The approval came based off of the positive findings from the complementary LINC3 and LINC4 trials.
The LINC3 trial included 137 adults with Cushing’s disease with a mean 24-hour urinary free cortisol concentration (mUFC) over 1.5 times the upper limit of normal (50 μg/24 hours), along with morning plasma adrenocorticotropic hormone above the lower limit of normal (9 pg/mL).
During the open-label, dose-escalation period, all the participants were given 2 mg of osilodrostat twice per day, 12 hours apart. Over this 12-week titration phase, dose escalations were allowed once every 2 weeks if there were no tolerability issues to achieve a maximum dose of 30 mg twice a day.
After this 12-week dose-escalation schedule, additional bumps up in dose were permitted every 4 weeks. The median daily osilodrostat dose was 7.1 mg.
The LINC4 trial included 73 patients with Cushing’s disease with an mUFC over 1.3 times the upper limit of normal. The 48 patients randomized to receive treatment were likewise started on 2 mg bid of osilodrostat. However, this trial had a more gradual dose-escalation schedule, as doses were increased only every 3 weeks to achieve a 20 mg bid dose.
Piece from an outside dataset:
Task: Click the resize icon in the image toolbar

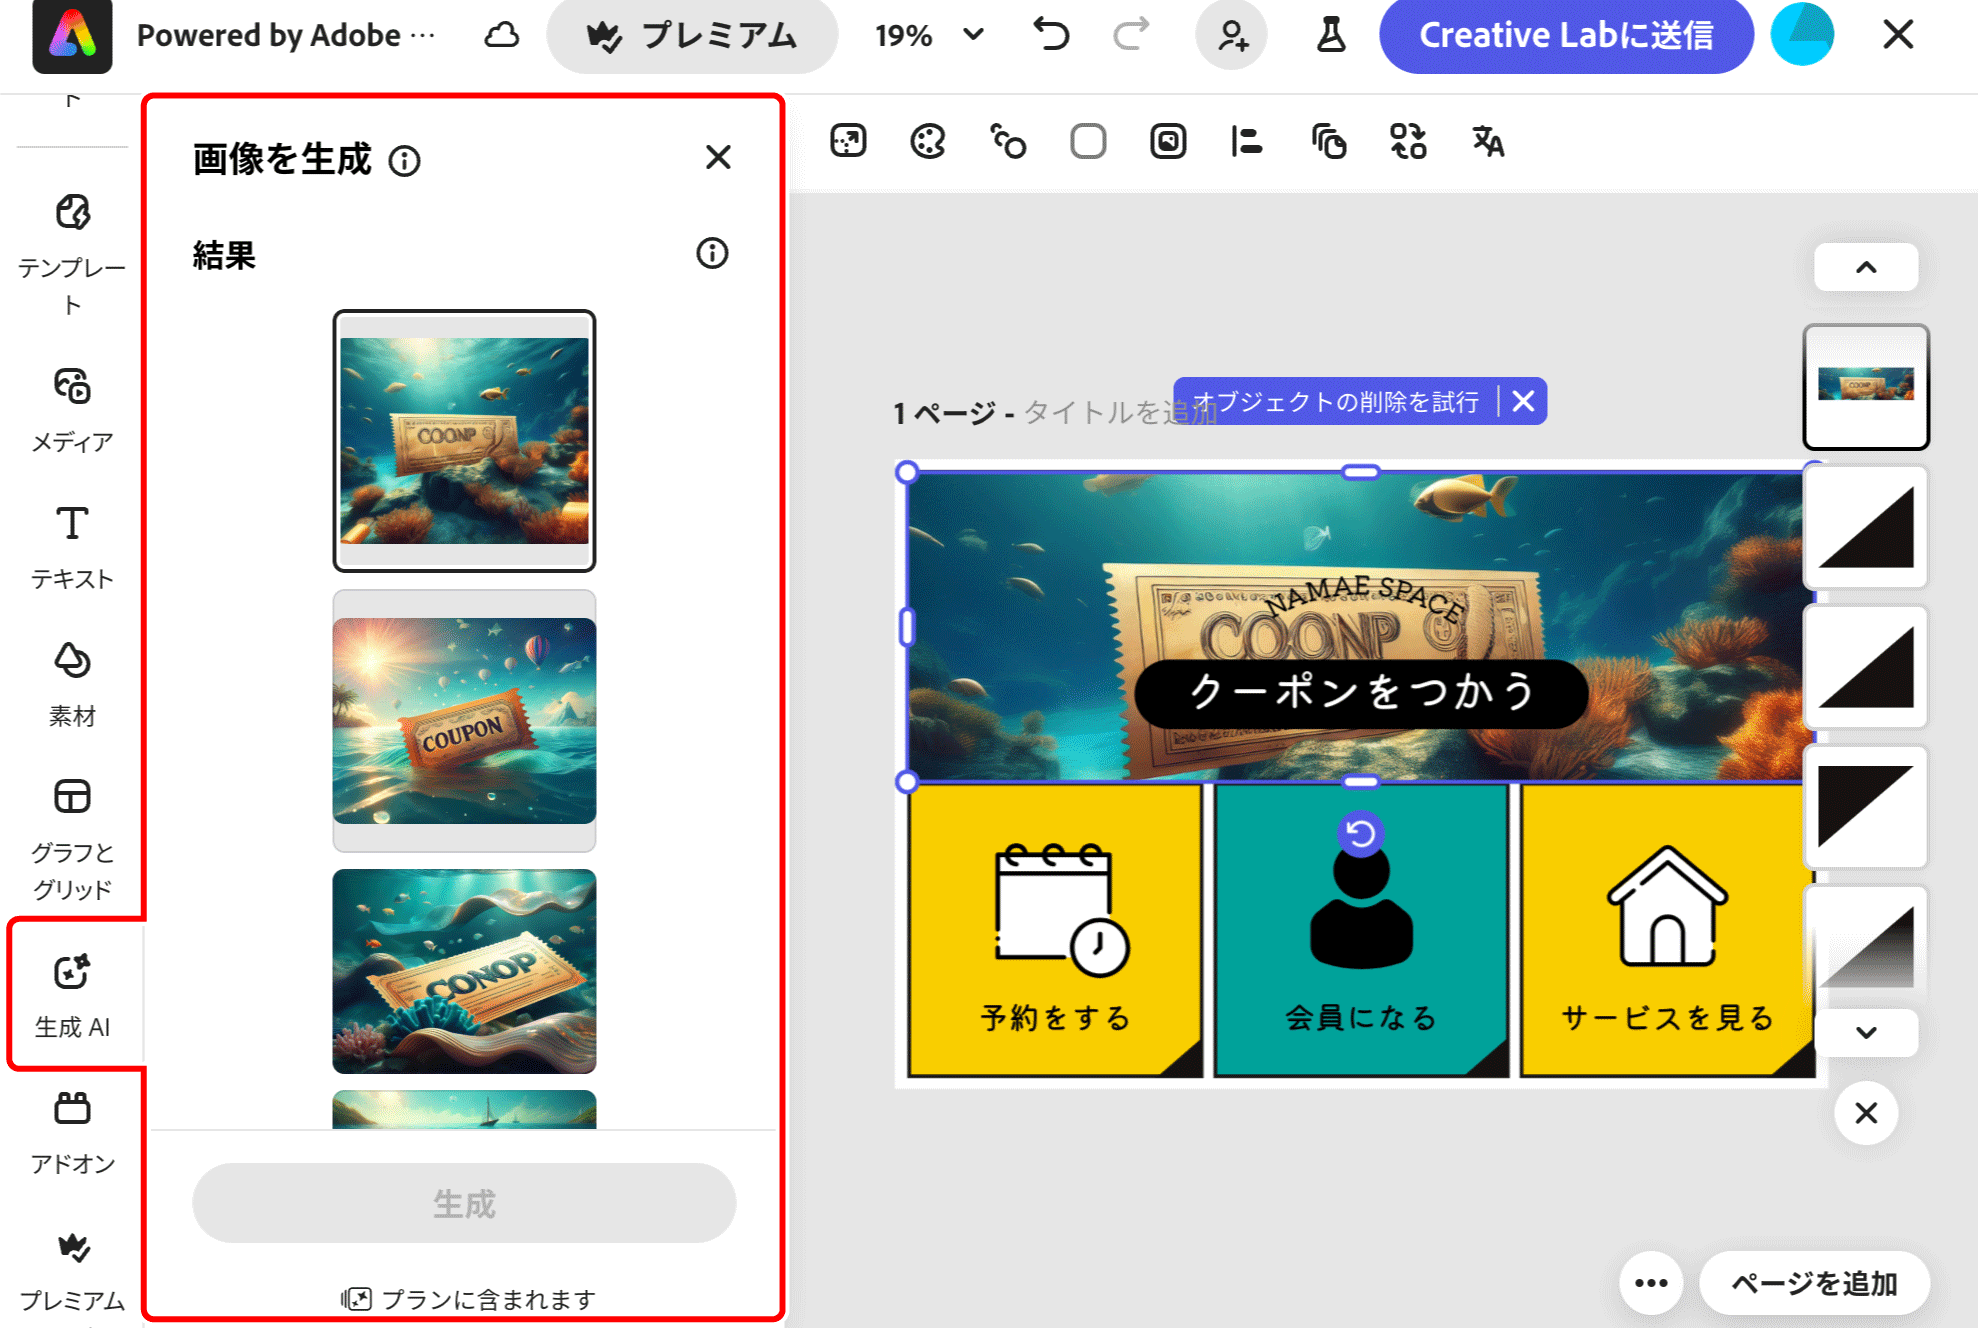Action: pyautogui.click(x=846, y=143)
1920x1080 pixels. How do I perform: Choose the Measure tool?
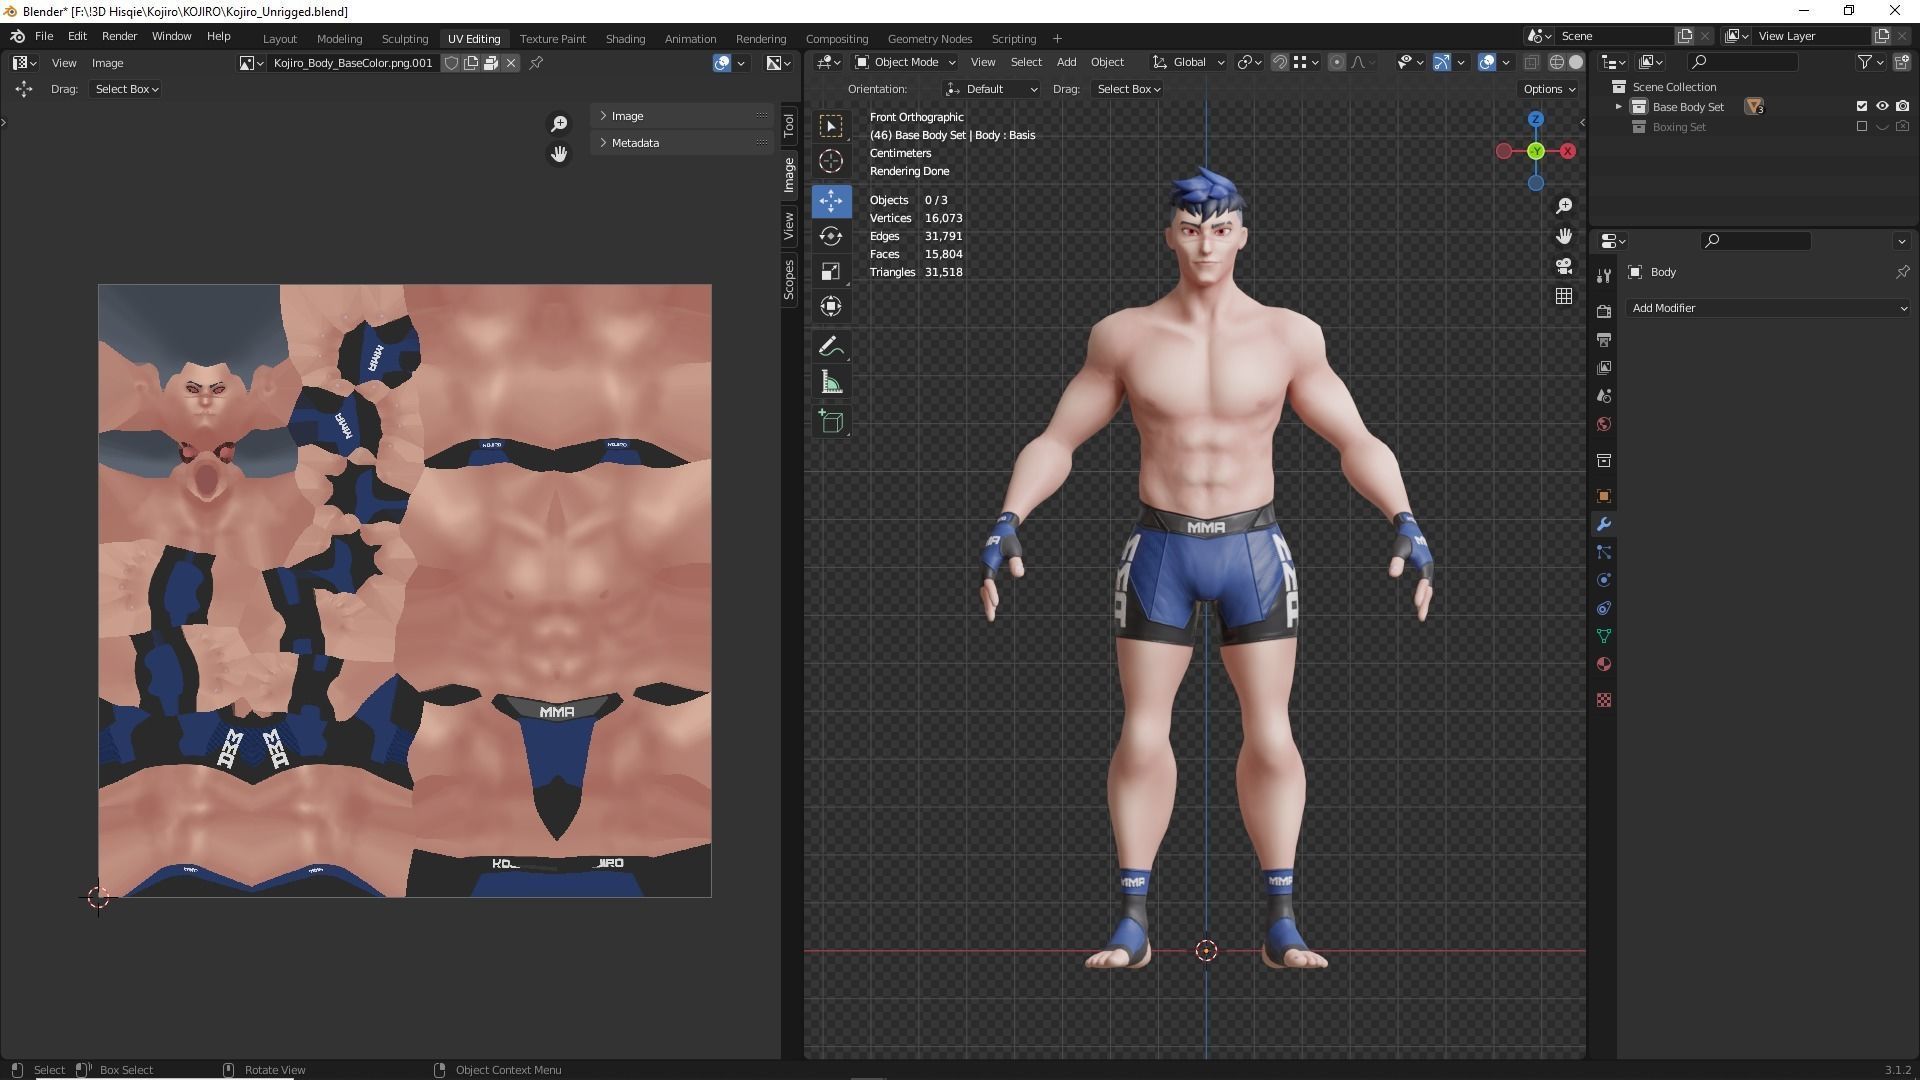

After the 12-week dose-escalation phase, patients on a dose over 2 mg bid were restarted on 2 mg bid at week 12, where dose escalations were permitted once every 3 weeks thereafter to achieve a maximum 30 mg bid dose during this additional 36-week extension phase.
Patients in this trial achieved a median daily osilodrostat dose of 5.0 mg.
In both studies, patients’ median age was about 40 years, the majority of patients were female, and about 88% had undergone a previous pituitary surgery.
When comparing the adverse event profiles of both trials, Fleseriu and colleagues found that more than half of patients on the 2-week dose-escalation schedule experienced any grade of hypercortisolism-related adverse events. About 10.2% of these events were considered grade 3.
About 28% of these patients had adrenal insufficiency — the most common hypercortisolism-related adverse event reported. This was a catch-all term that include events like glucocorticoid deficiency, adrenocortical insufficiency, steroid withdrawal syndrome, and decreased cortisol, Fleseriu explained.
Conversely, only 27.4% of patients on a 3-week dose escalation schedule experienced a hypercortisolism-related adverse event, and only 2.7% of these were grade 3.
No grade 4 events occurred in either trial, and most events were considered mild or moderate in severity.
“These adverse events were not associated with any specific osilodrostat dose of mean UFC level,” Fleseriu said, adding that most of these events occurred during the initial dose-escalation periods.
About 60% and 58% of all hypocortisolism-related adverse events occurred during the dose titration period in the 2-week and 3-week dose-escalation schedules, respectively. These events were managed via dose reduction, a temporary interruption in medication, and/or a concomitant medication.
Very few patients in either trial permanently discontinued treatment due to these adverse events, Fleseriu noted.
“Despite differences in the frequency of dose escalation, the time to first mUFC normalization was similar in the LINC3 and LINC4 studies,” she said, adding that “gradual increases in osilodrostat dose from a starting dose of 2 mg bid can mitigate hypocortisolism-related adverse events without affecting mUFC control.”
“For patients with Cushing’s disease, osilodrostat should be initiated at the recommended starting dose with incremental dose increases, based on individual response and tolerability aimed at normalizing cortisol levels,” Fleseriu concluded.
Kristen Monaco is a staff writer, focusing on endocrinology, psychiatry, and dermatology news. Based out of the New York City office, she’s worked at the company for nearly five years.
Disclosures
The LINC3 and LINC4 trials were funded by Novartis.
Fleseriu reported relationships with Novartis, Recordati, and Strongbridge Biopharma.